Guardian & governance
The complete admin surface, three functions, none of them touching funds.
Every basket has a guardian: an immutable address (the protocol Safe,
0xc7aB…Ec02)
whose complete set of powers is:
| Function | What it does | What bounds it |
|---|---|---|
setMintPaused(bool) | Pauses/unpauses minting only | Redemption is untouched: a paused basket can always be unwound |
setSupplyCap(uint256) | Moves the supply cap | Never above the immutable maxSupplyCap ceiling fixed at deploy (1M tokens) |
setFeeRecipient(address) | Redirects future mint fees | Fees only, no access to vault funds |
That is the whole list. Explicitly impossible, because the functions do not exist: changing constituents or units, changing the fee bps, withdrawing or sweeping constituents, pausing redeem, upgrading the contract.
The deploy scripts hard-refuse EOAs for the guardian and fee-recipient roles; they must be contracts (Safes). The guardian address is immutable per basket: there is no "fix it later", which is exactly the point.
Why a guardian at all?
Two operational needs, both damage-bounding rather than value-extracting:
- Pause minting: if anything looks wrong (a bad deploy, an issue in a constituent), stopping new exposure while everyone remains free to exit is the correct emergency lever. The rollback stance is built on it.
- The supply cap: deposits are deliberately capped while the protocol is unaudited, rising along a public roadmap with demonstrated traction and audits. Raising the cap is a Safe transaction, public on Blockscout, and requires explicit human sign-off. Lowering it is always allowed and never affects redemption or existing holders.
Governance today
Vimen v1 has no token-voting governance over the core, because there is nothing to govern: contracts are immutable and the guardian's three powers are the entire discretionary surface.
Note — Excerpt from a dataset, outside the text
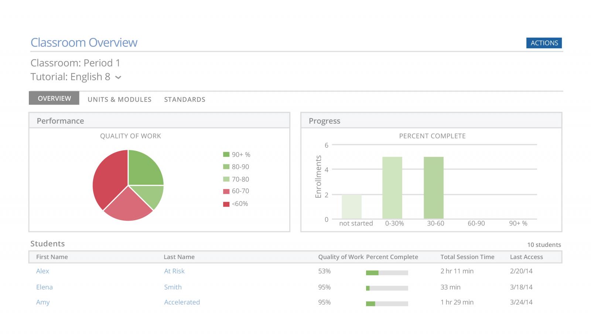
Task: Click the 'not started' bar in chart
Action: point(351,207)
Guardian actions follow the published runbooks; every cap change and its criteria are documented in the roadmap before it happens.
On the curator platform (in development), the same principle holds: no privileged function anywhere in the platform, publishing gated by a $VIM burn rather than any gatekeeper, and curated baskets get the same protocol Safe as guardian, so curators can never touch caps or holder funds.